Final changes to DDP tutorial

Seth Weidman · Seth Weidman · commit 934ed8fea22b · 2019-09-09T09:04:39.000-07:00
diff --git a/intermediate_source/ddp_tutorial.rst b/intermediate_source/ddp_tutorial.rst
@@ -23,17 +23,20 @@ Comparison between ``DataParallel`` and ``DistributedDataParallel``
 -------------------------------------------------------------------
 
 Before we dive in, let's clarify why, despite the added complexity, you would
-consider using ``DistributedDataParallel`` over ``DataParallel``, remembering
-that **model parallel** (covered in the
-`prior tutorial <https://pytorch.org/tutorials/intermediate/model_parallel_tutorial.html>`__)

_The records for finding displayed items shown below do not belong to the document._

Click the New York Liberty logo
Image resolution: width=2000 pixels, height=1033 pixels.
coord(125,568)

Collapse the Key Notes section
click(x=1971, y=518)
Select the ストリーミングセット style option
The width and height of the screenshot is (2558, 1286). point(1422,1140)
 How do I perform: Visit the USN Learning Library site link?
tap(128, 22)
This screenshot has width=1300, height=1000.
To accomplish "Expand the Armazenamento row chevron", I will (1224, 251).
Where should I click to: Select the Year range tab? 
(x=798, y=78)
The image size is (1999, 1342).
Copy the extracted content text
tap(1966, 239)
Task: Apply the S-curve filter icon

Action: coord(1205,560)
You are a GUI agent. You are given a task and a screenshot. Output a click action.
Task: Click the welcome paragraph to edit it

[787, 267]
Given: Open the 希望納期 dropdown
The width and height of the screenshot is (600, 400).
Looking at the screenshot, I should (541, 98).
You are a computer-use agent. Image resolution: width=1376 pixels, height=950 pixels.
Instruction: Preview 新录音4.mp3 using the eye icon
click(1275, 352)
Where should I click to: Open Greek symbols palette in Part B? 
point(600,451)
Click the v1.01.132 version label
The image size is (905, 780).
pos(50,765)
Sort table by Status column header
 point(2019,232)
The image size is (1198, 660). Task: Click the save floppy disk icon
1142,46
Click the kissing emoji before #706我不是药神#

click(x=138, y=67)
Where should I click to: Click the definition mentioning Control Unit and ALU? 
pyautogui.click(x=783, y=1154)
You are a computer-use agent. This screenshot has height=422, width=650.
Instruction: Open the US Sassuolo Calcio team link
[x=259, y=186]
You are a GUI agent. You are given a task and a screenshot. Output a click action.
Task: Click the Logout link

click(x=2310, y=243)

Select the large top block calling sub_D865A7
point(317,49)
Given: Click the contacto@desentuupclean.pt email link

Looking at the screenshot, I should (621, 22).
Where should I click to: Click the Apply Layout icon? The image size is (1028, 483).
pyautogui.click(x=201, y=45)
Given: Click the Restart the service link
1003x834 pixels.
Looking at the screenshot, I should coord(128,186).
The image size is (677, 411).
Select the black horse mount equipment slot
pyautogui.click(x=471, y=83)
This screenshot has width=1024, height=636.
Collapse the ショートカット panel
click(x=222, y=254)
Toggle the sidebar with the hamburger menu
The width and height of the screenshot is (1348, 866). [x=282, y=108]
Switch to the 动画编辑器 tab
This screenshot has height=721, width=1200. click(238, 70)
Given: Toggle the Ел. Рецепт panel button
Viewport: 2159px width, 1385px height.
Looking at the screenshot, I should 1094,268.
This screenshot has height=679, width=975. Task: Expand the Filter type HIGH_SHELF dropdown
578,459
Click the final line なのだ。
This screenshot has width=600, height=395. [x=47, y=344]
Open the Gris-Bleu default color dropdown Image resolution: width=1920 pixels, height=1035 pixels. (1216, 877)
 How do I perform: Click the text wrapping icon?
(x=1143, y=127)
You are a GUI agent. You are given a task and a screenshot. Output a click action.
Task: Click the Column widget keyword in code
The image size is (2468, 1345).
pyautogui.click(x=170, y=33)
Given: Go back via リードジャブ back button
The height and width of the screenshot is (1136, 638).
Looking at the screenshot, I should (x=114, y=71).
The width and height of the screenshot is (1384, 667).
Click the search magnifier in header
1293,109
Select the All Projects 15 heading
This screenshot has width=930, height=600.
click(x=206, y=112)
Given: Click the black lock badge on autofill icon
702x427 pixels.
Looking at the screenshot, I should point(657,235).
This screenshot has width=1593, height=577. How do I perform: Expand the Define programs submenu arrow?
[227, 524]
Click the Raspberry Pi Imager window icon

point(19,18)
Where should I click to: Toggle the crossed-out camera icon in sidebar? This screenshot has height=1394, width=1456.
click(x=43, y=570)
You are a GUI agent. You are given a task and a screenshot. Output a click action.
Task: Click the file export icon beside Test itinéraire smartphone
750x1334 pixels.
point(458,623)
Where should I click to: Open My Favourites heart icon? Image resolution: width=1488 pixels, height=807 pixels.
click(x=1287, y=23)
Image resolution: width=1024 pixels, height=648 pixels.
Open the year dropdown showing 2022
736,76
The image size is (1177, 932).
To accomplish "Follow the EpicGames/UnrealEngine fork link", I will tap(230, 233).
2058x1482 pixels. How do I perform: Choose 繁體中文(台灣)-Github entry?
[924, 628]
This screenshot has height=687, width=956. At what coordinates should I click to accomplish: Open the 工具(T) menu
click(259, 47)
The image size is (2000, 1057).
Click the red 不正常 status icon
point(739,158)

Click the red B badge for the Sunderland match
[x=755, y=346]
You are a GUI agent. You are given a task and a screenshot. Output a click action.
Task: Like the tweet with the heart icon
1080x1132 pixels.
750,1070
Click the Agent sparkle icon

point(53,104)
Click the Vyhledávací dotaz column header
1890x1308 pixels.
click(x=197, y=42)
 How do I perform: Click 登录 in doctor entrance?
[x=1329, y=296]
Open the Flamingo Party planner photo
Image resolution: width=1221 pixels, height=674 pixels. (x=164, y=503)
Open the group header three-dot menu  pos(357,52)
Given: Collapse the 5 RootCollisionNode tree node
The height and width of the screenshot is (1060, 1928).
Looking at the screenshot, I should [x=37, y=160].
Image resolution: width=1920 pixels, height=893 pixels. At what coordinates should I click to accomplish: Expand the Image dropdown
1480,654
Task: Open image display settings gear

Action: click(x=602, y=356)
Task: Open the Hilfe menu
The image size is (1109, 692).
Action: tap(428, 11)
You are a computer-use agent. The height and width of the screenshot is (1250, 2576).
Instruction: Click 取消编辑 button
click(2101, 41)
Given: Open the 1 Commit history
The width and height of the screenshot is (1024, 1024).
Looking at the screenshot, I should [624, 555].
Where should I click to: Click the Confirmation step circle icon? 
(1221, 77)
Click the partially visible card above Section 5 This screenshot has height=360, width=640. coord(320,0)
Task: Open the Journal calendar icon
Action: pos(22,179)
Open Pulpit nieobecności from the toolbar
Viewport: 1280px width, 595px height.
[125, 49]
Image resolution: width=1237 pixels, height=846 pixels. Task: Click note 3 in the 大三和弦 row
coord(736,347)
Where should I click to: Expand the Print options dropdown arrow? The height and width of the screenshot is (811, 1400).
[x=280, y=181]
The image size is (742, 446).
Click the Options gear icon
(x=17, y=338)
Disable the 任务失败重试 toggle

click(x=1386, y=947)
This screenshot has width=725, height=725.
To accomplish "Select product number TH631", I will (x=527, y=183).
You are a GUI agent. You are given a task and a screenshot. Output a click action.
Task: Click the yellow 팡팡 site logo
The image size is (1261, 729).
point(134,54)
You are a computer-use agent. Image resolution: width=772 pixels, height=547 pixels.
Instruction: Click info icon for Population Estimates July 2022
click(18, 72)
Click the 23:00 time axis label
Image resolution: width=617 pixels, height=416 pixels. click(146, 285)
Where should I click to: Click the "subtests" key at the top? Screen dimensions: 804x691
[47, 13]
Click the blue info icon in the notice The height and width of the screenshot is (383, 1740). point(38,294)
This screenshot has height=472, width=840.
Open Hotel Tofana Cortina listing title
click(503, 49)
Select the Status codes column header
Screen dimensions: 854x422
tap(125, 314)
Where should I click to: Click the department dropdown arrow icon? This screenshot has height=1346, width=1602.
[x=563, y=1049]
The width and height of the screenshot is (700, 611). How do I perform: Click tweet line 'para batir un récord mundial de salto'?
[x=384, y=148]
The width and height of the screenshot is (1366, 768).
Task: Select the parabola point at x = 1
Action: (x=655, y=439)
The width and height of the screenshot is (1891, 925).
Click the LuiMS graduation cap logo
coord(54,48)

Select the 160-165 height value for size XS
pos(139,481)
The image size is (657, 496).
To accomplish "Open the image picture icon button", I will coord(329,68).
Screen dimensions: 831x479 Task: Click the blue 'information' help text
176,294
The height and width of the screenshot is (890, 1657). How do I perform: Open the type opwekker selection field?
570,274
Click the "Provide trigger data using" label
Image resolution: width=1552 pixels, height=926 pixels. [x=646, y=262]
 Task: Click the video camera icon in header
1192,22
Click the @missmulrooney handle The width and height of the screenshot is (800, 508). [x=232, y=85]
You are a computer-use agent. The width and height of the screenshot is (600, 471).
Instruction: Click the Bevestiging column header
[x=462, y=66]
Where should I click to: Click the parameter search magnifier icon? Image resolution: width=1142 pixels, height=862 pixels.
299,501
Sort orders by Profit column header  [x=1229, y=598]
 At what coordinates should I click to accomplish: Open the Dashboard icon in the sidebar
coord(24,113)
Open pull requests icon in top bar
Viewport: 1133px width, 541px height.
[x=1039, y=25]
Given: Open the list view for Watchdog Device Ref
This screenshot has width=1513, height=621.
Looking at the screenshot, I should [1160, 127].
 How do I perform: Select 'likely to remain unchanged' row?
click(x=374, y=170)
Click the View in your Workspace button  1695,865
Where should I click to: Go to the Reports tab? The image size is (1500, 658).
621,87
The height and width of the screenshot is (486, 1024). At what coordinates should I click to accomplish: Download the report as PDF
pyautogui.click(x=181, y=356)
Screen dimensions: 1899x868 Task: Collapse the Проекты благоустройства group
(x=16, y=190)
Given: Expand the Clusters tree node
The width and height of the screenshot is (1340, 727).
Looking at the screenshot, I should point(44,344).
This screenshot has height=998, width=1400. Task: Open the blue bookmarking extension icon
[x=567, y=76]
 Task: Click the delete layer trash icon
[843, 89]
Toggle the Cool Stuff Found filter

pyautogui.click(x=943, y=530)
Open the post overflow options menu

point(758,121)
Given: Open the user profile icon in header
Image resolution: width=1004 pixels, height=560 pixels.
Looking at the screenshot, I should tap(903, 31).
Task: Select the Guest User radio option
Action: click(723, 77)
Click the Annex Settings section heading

-is necessary to use in either case if your model is too large to fit on a single
-GPU.
+consider using ``DistributedDataParallel`` over ``DataParallel``:
 
+- First, recall from the
+  `prior tutorial <https://pytorch.org/tutorials/intermediate/model_parallel_tutorial.html>`__
+  that if your model is too large to fit on a single GPU, you must use **model parallel**
+  to split it across multiple GPUs. ``DistributedDataParallel`` works with
+  **model parallel**; ``DataParallel`` does not at this time.
 - ``DataParallel`` is single-process, multi-thread, and only works on a single
   machine, while ``DistributedDataParallel`` is multi-process and works for both
   single- and multi- machine training. Thus, even for single machine training,
   where your **data** is small enough to fit on a single machine, ``DistributedDataParallel``
-  is expected to be faster than ``DataParallel``.
+  is expected to be faster than ``DataParallel``. ``DistributedDataParallel``
+  also replicates models upfront instead of on each iteration and gets Global
+  Interpreter Lock out of the way.
 - If both your data is too large to fit on one machine **and** your
   model is too large to fit on a single GPU, you can combine model parallel
   (splitting a single model across multiple GPUs) with ``DistributedDataParallel``.